[start of Page extract]

To sustain fragility, a stamp on the box or the curiosity of half-opened contents. She says it is a trauma, beyond or prior to event, infliction in mere seconds or unconscious years, is p(h)ys(ch)ical.

He shudders in late afternoon half-sun. Sometimes, somewhere else and longing to be repeated, never repeated, she recoils, not horror. Those prickling sparks of the nerves they call falling asleep, …i’m exhausted.

Fragility means that you might find yourself not on the subjective level (coming, pre-, before you), we are partial to (one another) and we are partial (a many subjectivities). The pieces lay strewn and ambitious! What is already fragmented can beg a prism-like movement, sometimes slight twisting of the wrist to open a new light, from Levinas’ very first illumination (but in the refusal of darkness).

Once we saw three at once, a tunnel lining an enormous thundering sky, and we drove through them all.

[end of Page extract]

### Tasks for this exercise
(a) Copy the passage on fragility word for word, starting with "He shudders in" and going on through "asleep, …i’m exhausted.".
(b) Carry on the prose passage about fragility from its last sentence.

[start of Dataset excerpts]

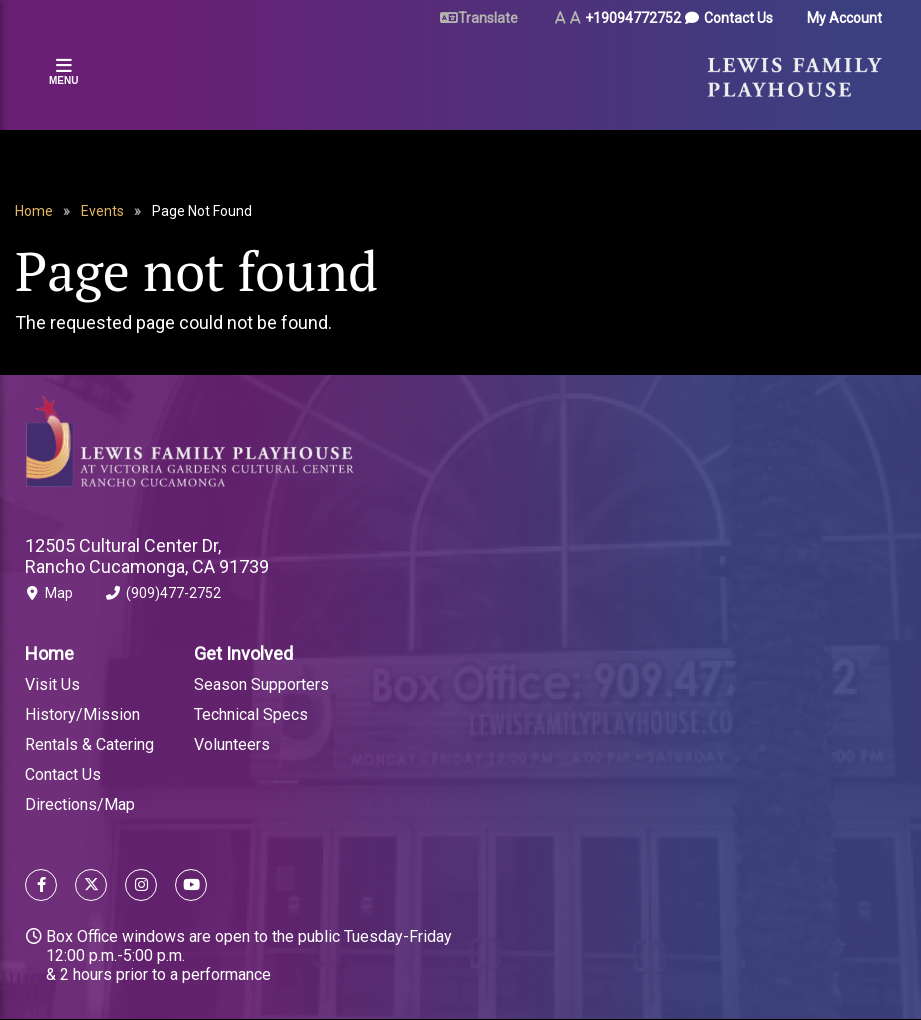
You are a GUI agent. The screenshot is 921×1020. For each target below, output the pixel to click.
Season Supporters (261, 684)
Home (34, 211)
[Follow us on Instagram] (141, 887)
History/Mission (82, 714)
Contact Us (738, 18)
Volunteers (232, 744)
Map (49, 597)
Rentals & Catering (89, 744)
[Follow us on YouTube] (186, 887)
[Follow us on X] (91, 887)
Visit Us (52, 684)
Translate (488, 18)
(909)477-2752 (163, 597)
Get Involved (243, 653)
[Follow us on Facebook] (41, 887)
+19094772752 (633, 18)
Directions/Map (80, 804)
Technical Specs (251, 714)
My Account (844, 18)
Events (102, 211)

[end of Dataset excerpts]

### Answers for the tasks
(a)
He shudders in late afternoon half-sun. Sometimes, somewhere else and longing to be repeated, never repeated, she recoils, not horror. Those prickling sparks of the nerves they call falling asleep, …i’m exhausted.

(b)
—-not a means to an object, we pass through what passes through us. Fragility, the broken glass after the break, under but begging the open, makes transparent without needing to be seen. But it is not concealment as such (those chatting at the bar simply do not notice), nor a state to induce fascination (stillness, displacing life) so much as laying bare, not bare or just being there, in the middle of an ongoing process. The prolongation of fragility is not a state of being, but may find itself in the invisible inconsistencies of ritual, the anticipation or the suspension of an event. Its fascinance can never be an isolated moment, for it can only exist in relation to the other, as cause or affect or the relinquishing notion of wanting to be part of all of you. That longing, whether in pain or love, is more real that real itself, for it is the realm of the possible-not-yet.

Fucking phantasy! I owe you one.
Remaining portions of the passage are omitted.